Last September, the Hidden Landscape Project announced an astonishing discovery at Durrington Walls, about three kilometres northeast of Stonehenge. Based on remote sensing using ground-penetrating radar, the team announced it believed that a row of up to 90 standing stones, each up to 4.5-metres high, had been buried one-metre deep beneath the three-metre high bank of a "super-henge" about 480 metres in diameter.

While Stonehenge is known for its circle of giant stones, Gaffney said most henges are ring-shaped prehistoric monuments consisting of a raised bank of earth with a ditch behind it, like the one at Durrington Walls and a circular bank 100 metres in diameter that surrounds the stones of Stonehenge itself.

Detecting another monument — an apparently huge one — buried under the Durrington Walls henge bank was a surprise and considered a significant find.

But Mike Parker-Pearson at University College London, leader of another archeological project in the Stonehenge area, later suggested that the radar signals might not represent huge stones at all.

Parker-Pearson's Stonehenge Riverside Project had been excavating in the area for years, and had found some very large pits that had once contained wooden posts. The pits were later filled in with rubbish and capped with chalk — a mineral that could look like stone when viewed with ground-penetrating radar.

So what was really buried under the bank at Durrington Walls? The only way to find out was to dig.

In early August, the teams run by Gaffney and Parker-Pearson collaborated with the National Trust, a charity that preserves special lands, buildings and ancient monuments in the U.K., to excavate at two of the "standing stone" signals detected last year.

"The geophysics can show you there's something there, but it can't necessarily tell you what," said Nick Snashall, an archeologist with the National Trust who participated in the dig.

What the researchers found was massive pits about 1.5 metres deep that once held huge wooden posts up to 60 centimetres wide and five metres tall. They also found ramps about three metres long that would have been used to slide the posts into the pits.

Built and rebuilt

The ancient builders would not have had metal tools — they would have done all that digging with picks made from deer antlers, Snashall said. And there were no trees nearby, so all the posts would have been brought from a considerable distance.

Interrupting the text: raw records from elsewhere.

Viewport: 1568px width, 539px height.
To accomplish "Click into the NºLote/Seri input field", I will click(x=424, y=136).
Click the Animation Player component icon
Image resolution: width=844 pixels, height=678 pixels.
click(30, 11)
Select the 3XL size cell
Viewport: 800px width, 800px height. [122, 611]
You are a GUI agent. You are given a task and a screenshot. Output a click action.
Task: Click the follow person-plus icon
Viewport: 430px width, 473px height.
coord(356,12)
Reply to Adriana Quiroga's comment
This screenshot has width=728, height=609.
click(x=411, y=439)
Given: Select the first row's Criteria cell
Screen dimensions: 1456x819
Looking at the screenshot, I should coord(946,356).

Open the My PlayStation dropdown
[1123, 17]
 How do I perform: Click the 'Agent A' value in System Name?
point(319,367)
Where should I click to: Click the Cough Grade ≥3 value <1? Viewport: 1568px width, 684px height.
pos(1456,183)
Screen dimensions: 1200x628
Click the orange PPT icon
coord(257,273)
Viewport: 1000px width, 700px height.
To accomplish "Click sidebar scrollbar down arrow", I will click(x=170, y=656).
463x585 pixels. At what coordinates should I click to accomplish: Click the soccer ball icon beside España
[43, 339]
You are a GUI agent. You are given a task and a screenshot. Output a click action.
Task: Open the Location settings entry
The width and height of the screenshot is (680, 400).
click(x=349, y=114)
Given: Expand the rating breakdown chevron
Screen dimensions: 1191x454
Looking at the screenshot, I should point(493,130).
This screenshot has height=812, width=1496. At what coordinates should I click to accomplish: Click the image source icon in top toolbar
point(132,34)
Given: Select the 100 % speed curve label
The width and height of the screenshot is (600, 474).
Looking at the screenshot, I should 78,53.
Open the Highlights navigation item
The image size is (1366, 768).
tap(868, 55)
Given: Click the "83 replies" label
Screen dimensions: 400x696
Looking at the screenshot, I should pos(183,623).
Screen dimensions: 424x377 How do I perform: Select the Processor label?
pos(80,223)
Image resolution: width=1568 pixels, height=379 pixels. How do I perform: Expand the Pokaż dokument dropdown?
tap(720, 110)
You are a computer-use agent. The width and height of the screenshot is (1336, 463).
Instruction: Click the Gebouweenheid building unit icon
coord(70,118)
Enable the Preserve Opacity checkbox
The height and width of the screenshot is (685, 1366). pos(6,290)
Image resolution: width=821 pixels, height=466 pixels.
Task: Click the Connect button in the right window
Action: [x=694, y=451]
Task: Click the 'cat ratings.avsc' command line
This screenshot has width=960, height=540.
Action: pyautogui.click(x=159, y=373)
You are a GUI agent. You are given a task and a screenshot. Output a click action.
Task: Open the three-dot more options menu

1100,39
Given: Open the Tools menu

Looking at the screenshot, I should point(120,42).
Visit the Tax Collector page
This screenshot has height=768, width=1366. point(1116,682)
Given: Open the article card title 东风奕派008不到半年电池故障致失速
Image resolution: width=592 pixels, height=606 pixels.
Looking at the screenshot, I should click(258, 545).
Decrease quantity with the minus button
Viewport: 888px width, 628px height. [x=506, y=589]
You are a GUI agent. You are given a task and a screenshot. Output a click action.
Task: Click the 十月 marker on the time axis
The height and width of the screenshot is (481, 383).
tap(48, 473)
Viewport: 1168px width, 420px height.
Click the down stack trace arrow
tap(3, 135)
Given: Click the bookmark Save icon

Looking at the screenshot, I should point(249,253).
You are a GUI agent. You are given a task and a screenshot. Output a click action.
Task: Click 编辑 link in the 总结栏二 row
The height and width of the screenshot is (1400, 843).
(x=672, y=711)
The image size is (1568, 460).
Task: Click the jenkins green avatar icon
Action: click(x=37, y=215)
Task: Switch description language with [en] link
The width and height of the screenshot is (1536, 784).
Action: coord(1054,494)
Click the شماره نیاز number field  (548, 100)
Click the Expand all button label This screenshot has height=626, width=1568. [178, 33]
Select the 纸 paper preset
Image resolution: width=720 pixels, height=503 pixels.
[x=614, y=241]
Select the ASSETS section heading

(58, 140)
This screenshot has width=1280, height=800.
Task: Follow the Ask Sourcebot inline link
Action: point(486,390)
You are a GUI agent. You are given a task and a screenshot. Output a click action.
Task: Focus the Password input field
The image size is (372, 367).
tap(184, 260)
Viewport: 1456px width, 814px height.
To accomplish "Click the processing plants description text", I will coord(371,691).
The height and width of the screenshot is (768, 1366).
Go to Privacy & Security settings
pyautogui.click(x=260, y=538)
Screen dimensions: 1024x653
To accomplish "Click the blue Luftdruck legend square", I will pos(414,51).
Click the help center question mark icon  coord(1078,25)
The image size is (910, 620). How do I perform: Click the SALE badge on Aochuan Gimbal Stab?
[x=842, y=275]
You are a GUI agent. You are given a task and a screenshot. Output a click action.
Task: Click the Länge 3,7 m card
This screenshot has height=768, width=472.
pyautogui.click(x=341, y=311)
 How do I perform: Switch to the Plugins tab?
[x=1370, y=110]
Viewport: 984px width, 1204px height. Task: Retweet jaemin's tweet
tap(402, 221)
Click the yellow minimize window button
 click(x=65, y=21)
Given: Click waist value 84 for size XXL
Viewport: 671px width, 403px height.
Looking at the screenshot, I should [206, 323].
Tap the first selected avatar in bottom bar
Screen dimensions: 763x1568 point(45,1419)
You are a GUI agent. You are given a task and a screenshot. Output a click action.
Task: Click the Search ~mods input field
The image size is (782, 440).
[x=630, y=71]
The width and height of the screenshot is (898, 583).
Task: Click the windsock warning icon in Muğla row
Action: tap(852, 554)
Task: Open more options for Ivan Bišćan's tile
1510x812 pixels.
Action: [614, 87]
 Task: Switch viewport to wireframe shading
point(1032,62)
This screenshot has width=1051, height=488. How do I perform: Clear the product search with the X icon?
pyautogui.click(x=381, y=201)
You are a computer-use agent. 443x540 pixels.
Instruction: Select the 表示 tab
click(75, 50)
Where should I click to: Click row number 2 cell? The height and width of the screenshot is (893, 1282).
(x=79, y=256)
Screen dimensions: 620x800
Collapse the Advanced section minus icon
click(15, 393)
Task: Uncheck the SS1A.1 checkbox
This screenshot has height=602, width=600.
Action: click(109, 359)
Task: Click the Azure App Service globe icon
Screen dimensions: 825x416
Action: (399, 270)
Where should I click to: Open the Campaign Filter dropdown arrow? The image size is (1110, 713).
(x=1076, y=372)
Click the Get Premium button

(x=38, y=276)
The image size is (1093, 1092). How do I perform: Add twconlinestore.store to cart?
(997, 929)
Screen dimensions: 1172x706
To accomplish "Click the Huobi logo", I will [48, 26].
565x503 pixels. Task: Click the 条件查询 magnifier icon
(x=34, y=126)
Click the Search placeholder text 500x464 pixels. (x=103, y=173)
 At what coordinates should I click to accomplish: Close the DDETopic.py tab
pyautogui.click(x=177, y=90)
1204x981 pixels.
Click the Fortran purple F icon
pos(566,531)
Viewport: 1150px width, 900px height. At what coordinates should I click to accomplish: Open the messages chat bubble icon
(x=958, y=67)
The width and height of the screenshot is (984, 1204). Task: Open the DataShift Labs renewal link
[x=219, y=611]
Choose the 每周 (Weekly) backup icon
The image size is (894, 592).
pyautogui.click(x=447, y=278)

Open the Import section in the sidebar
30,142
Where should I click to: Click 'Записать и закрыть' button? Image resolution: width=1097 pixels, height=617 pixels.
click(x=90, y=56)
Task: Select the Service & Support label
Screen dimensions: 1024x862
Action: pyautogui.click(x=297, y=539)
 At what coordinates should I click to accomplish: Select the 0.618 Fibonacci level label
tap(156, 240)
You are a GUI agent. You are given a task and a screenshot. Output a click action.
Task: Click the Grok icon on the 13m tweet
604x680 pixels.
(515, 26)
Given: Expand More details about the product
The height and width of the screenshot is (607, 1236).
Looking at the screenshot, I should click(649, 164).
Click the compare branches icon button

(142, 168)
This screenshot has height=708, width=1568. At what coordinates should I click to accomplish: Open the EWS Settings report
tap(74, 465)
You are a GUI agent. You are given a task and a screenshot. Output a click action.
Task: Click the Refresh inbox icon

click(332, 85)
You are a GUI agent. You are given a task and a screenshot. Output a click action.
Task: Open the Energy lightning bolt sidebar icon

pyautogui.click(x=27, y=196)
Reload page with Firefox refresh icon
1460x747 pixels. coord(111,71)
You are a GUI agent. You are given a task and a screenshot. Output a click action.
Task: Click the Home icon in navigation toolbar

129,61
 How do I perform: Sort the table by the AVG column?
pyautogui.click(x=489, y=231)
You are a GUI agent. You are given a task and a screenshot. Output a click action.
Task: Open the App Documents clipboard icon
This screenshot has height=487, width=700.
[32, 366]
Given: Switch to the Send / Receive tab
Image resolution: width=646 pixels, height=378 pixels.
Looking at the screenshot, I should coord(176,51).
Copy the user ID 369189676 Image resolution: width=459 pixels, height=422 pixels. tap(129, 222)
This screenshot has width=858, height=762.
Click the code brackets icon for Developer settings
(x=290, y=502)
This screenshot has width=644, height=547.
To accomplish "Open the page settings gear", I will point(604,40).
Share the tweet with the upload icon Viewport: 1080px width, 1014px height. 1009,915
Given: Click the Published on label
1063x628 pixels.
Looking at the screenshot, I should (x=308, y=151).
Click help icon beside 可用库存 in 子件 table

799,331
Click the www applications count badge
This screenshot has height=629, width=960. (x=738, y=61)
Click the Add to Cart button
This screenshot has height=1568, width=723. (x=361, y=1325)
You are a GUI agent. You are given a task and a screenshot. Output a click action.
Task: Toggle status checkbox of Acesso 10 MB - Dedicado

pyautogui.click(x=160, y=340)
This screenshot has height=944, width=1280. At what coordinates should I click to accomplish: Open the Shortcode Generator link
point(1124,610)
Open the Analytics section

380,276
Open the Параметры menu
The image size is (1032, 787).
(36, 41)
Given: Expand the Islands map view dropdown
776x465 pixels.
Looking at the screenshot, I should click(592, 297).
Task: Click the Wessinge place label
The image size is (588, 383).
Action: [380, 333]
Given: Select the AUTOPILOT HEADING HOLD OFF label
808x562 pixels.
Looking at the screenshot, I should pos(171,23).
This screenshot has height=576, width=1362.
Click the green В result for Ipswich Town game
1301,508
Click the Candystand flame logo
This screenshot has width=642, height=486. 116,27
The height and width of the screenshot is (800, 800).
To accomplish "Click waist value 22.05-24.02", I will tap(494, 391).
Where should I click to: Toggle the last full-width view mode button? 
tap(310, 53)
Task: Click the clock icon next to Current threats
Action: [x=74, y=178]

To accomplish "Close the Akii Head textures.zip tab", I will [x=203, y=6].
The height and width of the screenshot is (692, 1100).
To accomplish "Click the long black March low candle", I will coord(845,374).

"So it's an enormous amount of effort," she said.

The researchers suspect that there were once hundreds of timber posts erected around the half-kilometre-wide circle. While other circles of timber posts have been found at temple sites near Stonehenge, most are much smaller — perhaps 30 metres in diameter.

But despite the scale of the timber circle at Durrington Walls, it didn't last long.

Marks around the pits show that the posts were removed a short time later by lifting and twisting them out. Then the pits were filled with chalk and buried when the henge bank and ditch were constructed a few years or decades later, no later than 2450 BC.

The evidence that the Durrington Walls monument was built and then rebuilt in a completely different way shortly after Stonehenge's construction suggests that this was a dynamic time characterized by a "changing of minds" and perhaps a shift in power, Snashall said.

"It really is quite sort of an exciting and dynamic part of the story of our ancient ancestors."

And while a short-lived monument built with timber posts may not capture the imagination like giant stones that have stood for thousands of years, the researchers say the newly discovered monument is still huge and surprising, given that the Stonehenge landscape has been studied and excavated for hundreds of years.

"Still there are huge new monuments that we knew nothing about," Snashall said. "There's still a huge amount out there that I think we still don't know about."